19. The diverter valve of claim 18, wherein the first valve is
configured to divert fluid to the second valve inlet if a
low-pressure fluid is received at the valve body inlet.
20. The diverter valve of claim 18, wherein the second valve is
configured to divert fluid to the first valve inlet if a
high-pressure fluid is received at the valve body inlet.
Description
CROSS REFERENCE TO RELATED APPLICATIONS
[0001] This application claims priority under 35 U.S.C.
.sctn.119(e) to U.S. provisional patent application Ser. No.
61/332,628, filed on 7 May 2010, which is incorporated by reference
herein in its entirety.
TECHNICAL FIELD
[0002] The embodiments disclosed herein relate generally to
hydraulic valves, and more particularly, to a dual pressure
hydraulic valve that may be employed in an apparatus for washing
automotive vehicles.
BACKGROUND
[0003] The washing of automotive vehicles has been automated for
some years with various types of apparatus in the art for washing
vehicles. For example, there are overhead type car wash systems
where a bridge is moved back and forth along the length of the car
while the car remains stationary. A vehicle in such an overhead
type wash system might first encounter a pre-soak treatment in
which soap or another chemical for breaking down dirt or film on
the surface of the car is first applied, and then a high-pressure
wash, in which the treated dirt and film is removed from the
vehicle. Thereafter, the overhead type car wash may apply a
chemical to the vehicle to prepare the vehicle for receiving a
rinse and wax solution and subsequently dry the vehicle for
removing excess water and treating fluids.
[0004] Some overhead type car washes may utilize a manifold for
creating a moveable spray arch that travels around the perimeter of
the vehicle to apply fluids at both high and low-pressures. These
fluids may be, for example, the low-pressure pre-soak solution and
high-pressure fluid for removing the pre-soak solution. Typically,
the low-pressure solution and the high-pressure fluid are
distributed by a single fluid line through the same manifold or two
concentric fluid lines supplying two manifolds via a dual-port
swivel. However, such fluid distribution mechanisms are
impractical. For example, distributing the high and low-pressure
fluids through the same manifold may require a purge cycle to clean
the manifold between each solution application, which increases the
time required to wash a vehicle and reduces revenue for a car wash
owner. Additionally, concentric, dual-port swivel fittings for
fluid lines are typically costly to manufacture, repair, and
replace. Further, distributing both high and low-pressure fluids
through the same set of nozzles compromises wash quality as
different nozzle designs are better at spraying low-pressure fluids
than nozzles designed for spraying high-pressure fluids.

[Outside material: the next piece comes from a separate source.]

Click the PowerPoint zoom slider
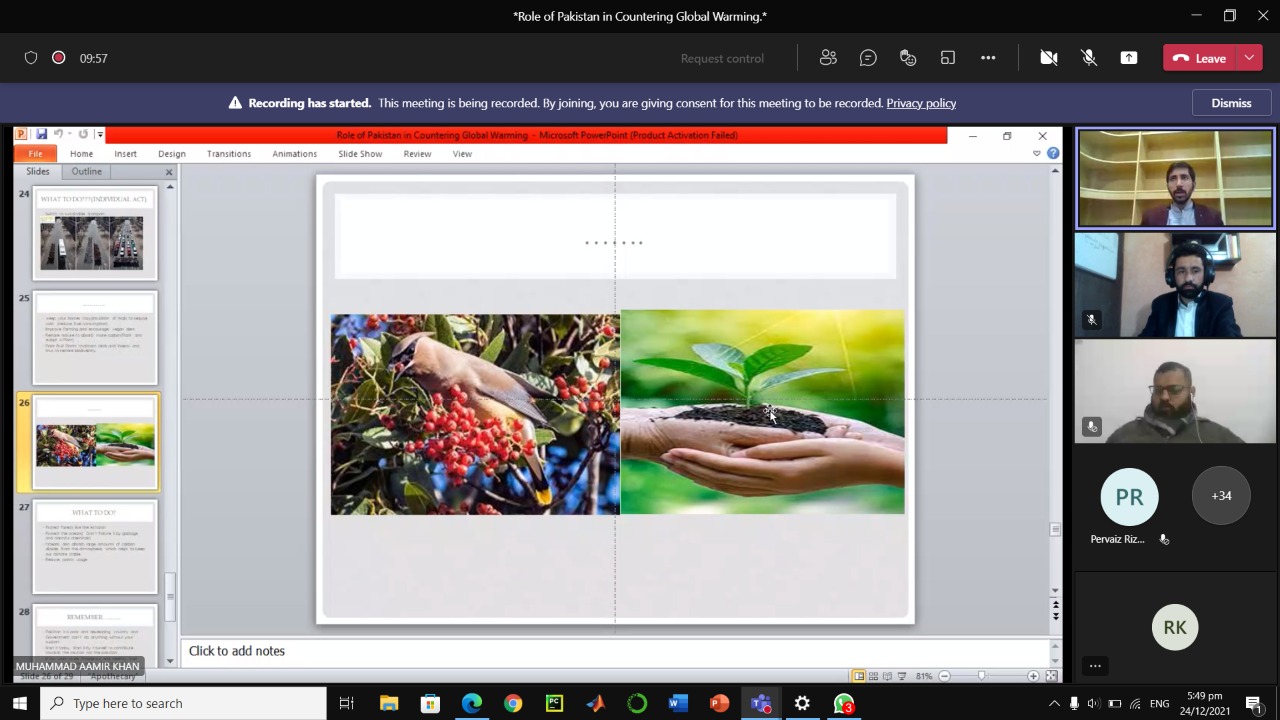 981,676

[0005] The information included in this Background section of the
specification, including any references cited herein and any
description or discussion thereof, is included for technical
reference purposes only and is not to be regarded subject matter by
which the scope of the invention is to be bound.
SUMMARY
[0006] Embodiments of a car wash apparatus may be part of an
overhead or inverted-L type system car wash, which moves a spray
arm around the perimeter of a stationary automobile in a plurality
of passes to alternately apply both low-pressure and high-pressure
fluid sprays to wash an automobile.
[0007] In one implementation an apparatus for washing a vehicle
includes a movable platform and a pivotable spray arm assembly
mounted to the movable platform. The spray arm assembly may include
at least one high-pressure nozzle and at least one low-pressure
nozzle. The apparatus may further include a diverter valve that
includes an inlet configured to alternatingly receive a
high-pressure fluid and a low-pressure fluid, a first outlet
configured to distribute the high-pressure fluid, and a second
outlet configured to distribute the low-pressure fluid. A first
valve is placed between the inlet and the first outlet and changes
from an open state to a closed state upon a change in fluid
pressure. A second valve is placed between the inlet and the second
outlet and changes from a closed state to an open state upon the
change in fluid pressure.
[0008] In another implementation a diverter valve has a valve body
including an inlet configured to alternatingly receive a
high-pressure fluid and a low-pressure fluid, a first outlet
configured to distribute high-pressure fluid, and a second outlet
configured to distribute low-pressure fluid. The diverter valve
also has a first valve fluidly coupled to the inlet and the first
outlet and a second valve fluidly coupled to the inlet and the
second outlet. The first valve is configured to close when the
second valve is open and the second valve is configured to close
when the first valve is open.
[0009] In a further implementation a diverter valve includes a
valve body, an inlet configured to alternatingly receive a
high-pressure fluid and a low-pressure fluid, a first outlet
configured to distribute high-pressure fluid, and a second outlet
configured to distribute low-pressure fluid. The diverter valve
further includes a first valve including an inlet fluidly coupled
to the inlet of the valve body and an outlet fluidly coupled to the
first outlet, and a second valve including an inlet fluidly coupled
to the inlet of the valve body and an outlet fluidly coupled to the
second outlet. The first valve is configured to open and the second
valve is configured to close if a high-pressure fluid is received
at the inlet of the valve body, and the first valve is configured
to close and the second valve is configured to open if a
low-pressure fluid is received at the inlet of the valve body.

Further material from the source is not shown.